Say you have an array for which the ith element is the price of a given stock on day i.
Design an algorithm to find the maximum profit. You may complete as many transactions as you like (ie, buy one and sell one share of the stock multiple times) with the following restrictions:
You may not engage in multiple transactions at the same time (ie, you must sell the stock before you buy again).
After you sell your stock, you cannot buy stock on next day. (ie, cooldown 1 day)
在决定是否sell的时候，想到sell了之后要cool down，不能买进，所以global最优解可能并不是一直track local的最优解能得到的。例如[1,3,4,0,2]，在3处sell了，0处还可以买进，总利润4。
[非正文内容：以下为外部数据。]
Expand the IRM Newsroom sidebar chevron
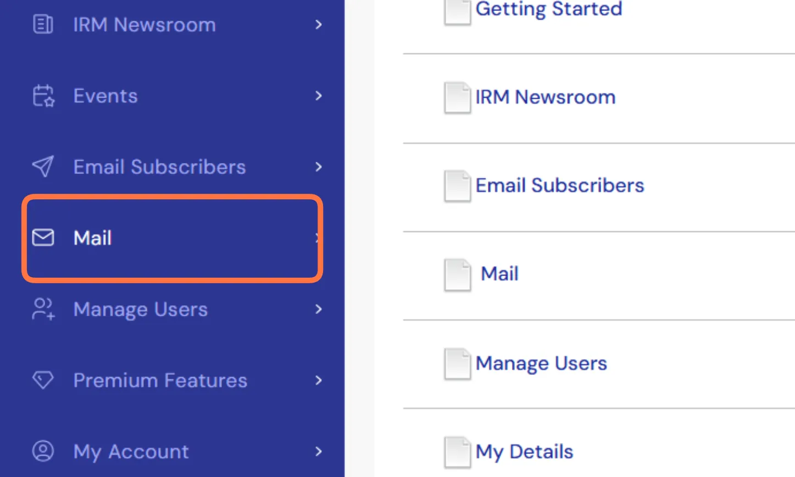The image size is (795, 477). tap(319, 25)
在4处sell，就不能再获得新的利润了，总利润是3. 所以比较明显用DP来做。
buy[i] = max(rest[i-1]-price, buy[i-1])
sell[i] = max(buy[i-1]+price, sell[i-1])
rest[i] = max(sell[i-1], buy[i-1], rest[i-1])
注意到buy[i] <= rest[i], rest[i] <= sell[i]，所以rest[i] = sell[i-1]. 所以公式变为：
buy[i] = max(sell[i-2] – price, buy[i-1])
sell[i] = max(buy[i-1] + price, sell[i-1])